The name “Pilsen” doesn’t exactly inspire images of Latin America. That’s the place where that beer comes from, right? Some city in the Czech Republic?
Yes, immigrants from that corner of the globe were the original inhabitants of this lower west side Chicago neighborhood, but overtime it has shifted identities. This is no longer an Eastern European enclave. This is firmly a barrio of Mexican-American immigrants and their second generation kids. The art is Mexican, the food is Mexican, you place your order aquí and you pick it up over ahí. Only Miami transports you to Latin America within the United States like Pilsen does, except the layout remains distinctly Chicagoan. You’ve got your rows of densely-packed single-family homes just outside the main strip, Calle 18 where there’s everything from the lavandería to modest-looking taco joints for a quick yet filling bite.

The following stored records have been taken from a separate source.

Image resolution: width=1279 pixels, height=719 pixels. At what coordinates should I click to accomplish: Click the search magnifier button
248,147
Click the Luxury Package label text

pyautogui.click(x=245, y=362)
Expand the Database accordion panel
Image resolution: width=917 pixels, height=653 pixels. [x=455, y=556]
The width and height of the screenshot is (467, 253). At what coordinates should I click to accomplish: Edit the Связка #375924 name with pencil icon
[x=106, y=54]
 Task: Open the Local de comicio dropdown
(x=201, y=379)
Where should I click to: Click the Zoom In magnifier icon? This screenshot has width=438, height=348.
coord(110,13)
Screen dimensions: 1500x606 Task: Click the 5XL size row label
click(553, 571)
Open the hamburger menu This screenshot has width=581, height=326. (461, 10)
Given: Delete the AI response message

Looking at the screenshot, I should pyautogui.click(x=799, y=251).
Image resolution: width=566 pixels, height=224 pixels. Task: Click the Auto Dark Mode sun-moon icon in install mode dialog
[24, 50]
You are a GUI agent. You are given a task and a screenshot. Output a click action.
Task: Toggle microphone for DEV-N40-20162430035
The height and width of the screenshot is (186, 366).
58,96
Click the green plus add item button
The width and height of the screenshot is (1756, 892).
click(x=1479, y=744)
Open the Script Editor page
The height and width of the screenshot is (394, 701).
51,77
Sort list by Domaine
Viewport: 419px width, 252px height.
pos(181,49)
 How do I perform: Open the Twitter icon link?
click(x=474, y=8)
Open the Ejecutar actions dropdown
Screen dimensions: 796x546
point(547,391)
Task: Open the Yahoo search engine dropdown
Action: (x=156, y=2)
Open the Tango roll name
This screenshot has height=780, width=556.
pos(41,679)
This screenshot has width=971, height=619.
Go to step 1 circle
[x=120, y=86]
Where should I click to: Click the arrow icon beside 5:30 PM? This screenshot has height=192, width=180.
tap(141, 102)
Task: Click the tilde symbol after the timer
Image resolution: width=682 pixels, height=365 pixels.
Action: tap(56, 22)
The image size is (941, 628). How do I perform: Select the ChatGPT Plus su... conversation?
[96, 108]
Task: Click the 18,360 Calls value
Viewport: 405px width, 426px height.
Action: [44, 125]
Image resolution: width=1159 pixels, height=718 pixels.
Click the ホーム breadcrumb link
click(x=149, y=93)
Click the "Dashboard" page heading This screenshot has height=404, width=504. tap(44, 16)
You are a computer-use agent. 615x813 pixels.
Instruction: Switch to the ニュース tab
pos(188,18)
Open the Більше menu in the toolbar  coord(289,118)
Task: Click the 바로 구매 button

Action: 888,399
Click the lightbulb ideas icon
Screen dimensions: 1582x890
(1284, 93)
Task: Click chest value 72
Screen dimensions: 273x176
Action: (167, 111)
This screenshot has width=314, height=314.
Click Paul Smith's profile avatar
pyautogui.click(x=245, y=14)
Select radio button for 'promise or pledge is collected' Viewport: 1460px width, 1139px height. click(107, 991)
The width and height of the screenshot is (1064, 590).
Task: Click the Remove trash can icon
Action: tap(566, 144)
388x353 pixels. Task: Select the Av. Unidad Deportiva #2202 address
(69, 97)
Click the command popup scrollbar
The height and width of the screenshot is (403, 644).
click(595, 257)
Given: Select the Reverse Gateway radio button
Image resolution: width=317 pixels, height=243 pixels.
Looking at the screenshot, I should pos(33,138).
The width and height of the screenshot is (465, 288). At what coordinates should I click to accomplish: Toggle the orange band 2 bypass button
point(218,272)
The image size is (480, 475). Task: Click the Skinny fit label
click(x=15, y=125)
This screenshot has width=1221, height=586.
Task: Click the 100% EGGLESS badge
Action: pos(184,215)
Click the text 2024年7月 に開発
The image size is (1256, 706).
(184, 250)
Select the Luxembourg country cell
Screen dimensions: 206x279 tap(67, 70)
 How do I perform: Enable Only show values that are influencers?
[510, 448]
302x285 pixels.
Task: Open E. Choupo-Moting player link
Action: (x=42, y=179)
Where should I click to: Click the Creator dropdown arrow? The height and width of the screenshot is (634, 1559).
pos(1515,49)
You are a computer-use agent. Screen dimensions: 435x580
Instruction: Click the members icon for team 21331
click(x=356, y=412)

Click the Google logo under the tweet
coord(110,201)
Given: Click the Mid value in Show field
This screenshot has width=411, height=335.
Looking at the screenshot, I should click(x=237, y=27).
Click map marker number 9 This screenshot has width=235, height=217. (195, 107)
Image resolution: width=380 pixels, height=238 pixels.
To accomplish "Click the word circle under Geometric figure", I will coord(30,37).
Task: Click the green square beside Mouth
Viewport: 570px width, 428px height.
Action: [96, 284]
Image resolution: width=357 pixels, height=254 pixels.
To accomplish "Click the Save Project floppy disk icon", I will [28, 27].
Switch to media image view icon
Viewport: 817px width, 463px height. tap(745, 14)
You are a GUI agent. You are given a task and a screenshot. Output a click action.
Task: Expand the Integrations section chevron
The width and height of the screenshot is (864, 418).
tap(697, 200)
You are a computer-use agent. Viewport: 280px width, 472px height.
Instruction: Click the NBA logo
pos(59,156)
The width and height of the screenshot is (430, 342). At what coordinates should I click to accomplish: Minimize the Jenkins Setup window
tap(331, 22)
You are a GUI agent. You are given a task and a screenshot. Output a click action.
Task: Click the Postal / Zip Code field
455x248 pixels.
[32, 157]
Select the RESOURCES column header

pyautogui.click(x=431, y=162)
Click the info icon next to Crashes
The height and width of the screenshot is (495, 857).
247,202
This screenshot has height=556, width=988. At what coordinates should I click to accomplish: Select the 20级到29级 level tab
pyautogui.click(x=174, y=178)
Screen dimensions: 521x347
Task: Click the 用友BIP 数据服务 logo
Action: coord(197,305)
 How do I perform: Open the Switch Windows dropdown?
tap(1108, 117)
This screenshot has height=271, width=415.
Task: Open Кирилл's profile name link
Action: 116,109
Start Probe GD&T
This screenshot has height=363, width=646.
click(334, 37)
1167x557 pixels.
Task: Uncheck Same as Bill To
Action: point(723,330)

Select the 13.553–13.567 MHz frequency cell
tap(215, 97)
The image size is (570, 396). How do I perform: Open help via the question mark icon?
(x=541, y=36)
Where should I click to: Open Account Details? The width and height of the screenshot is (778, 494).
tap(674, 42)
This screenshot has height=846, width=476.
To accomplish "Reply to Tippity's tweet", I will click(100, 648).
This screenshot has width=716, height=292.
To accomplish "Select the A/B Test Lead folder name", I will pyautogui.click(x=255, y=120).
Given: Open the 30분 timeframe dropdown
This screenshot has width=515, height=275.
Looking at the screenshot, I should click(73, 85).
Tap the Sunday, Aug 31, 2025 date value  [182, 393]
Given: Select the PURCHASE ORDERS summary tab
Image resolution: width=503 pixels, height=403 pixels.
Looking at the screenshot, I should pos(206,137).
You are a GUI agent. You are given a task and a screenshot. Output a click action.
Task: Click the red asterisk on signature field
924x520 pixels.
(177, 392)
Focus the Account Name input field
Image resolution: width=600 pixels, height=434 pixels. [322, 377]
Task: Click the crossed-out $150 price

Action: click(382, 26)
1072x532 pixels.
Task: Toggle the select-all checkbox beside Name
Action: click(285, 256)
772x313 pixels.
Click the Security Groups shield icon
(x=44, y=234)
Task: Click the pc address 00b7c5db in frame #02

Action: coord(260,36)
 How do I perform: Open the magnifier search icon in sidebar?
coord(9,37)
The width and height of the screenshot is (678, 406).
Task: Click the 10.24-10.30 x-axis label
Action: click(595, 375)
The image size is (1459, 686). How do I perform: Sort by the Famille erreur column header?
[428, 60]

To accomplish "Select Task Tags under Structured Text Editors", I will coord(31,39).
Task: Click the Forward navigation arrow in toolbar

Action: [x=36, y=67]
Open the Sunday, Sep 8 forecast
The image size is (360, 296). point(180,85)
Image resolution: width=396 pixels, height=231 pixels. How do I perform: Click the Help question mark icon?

I lived in Chicago for something like two years. In that time, I never made it to Pilsen. Never knew it existed, in fact. The idea to visit came from my wife Melanie’s cousin, who didn’t even necessarily suggest checking it out. She just mentioned it was someplace she spent an afternoon in recently. So rather than retrace familiar territory, I opted to hop on the ‘L’–that screeching, glorious piece of rail transit that screams CHICAGO–and get off where Google told me Pilsen is. To give us some direction, we first headed to the National Museum of Mexican Art.
Who doesn’t love Mexican art? Find the most xenophobic asshole in your neighborhood and I’ll bet you the entirety of their Toby Keith memorabilia that even they enjoy the vibrant colors and stylings of Mexican art. While I’m hardly an art connoisseur who can rattle of the names of personal favorites, I will go out of my way to check out some Mexican art.
The National Museum of Mexican Art, this country’s largest collection of works by Mexican-American artists, tells the story of the Mexican experience in the United States from abused migrant farmers and César Chávez to today’s bilingual second generation. The whole collection is housed in an otherwise unassuming building. From the outside, this could easily be the local intramural sports venue. But given what is inside, I’d say it’s an obligatory visit for anyone stopping through Pilsen and with an interest in hearing their story through one of this world’s most absorbing artistic stylings.
Besides enjoying some Mexican art, the visit accomplished a second task swimming in the back of my mind: working up an appetite. Mexican cuisine, too, has always held a special place in my heart, or more accurately, stomach. Screw that, it’s more than what’s going into the stomach. Mexican food hits all the senses. I can damn-near smell it now; the sizzling carnitas and pollo, the tortillas, the rice, the peppers, the fried beans–all of it.
Luckily we didn’t have to wander around long over the simmering concrete under the sweltering July sun before we came to Carnitas Uruapan on Calle 18. Melanie and I were the only Gringos inside and Spanish was the dominant language between staff taking counter orders and the waitress shuttling around food. This felt like any something-ería joint back in Central America, and so I was quite pleased.
Now I intended to take the obligatory travel writer picture of my food to better jog my memory later on when it came to providing flowery language to wholly describe my meal. Looking back through my photos, it appears I only took a photo after clearing my plate. Based on the smudges, I’d say it was a solid plate of tacos de pollo with guacamole and a healthy helping of refried beans.
Belly full and sufficiently zapped thanks to ninety-degree heat, we strolled back to the train station where the staircase from the ground to the elevated platform is covered in Mexican art. Bright yellows, greens, purples, reds and a dash of pink filling in countless intricate designs. A neighborhood that started out Eastern European is now a reflection of where demographics say this country is heading. If this is what the U.S. is destined to look like, then count me excited. After all, it certainly beats the Walmart parking lot and boilerplate designs that plague so much of modern America.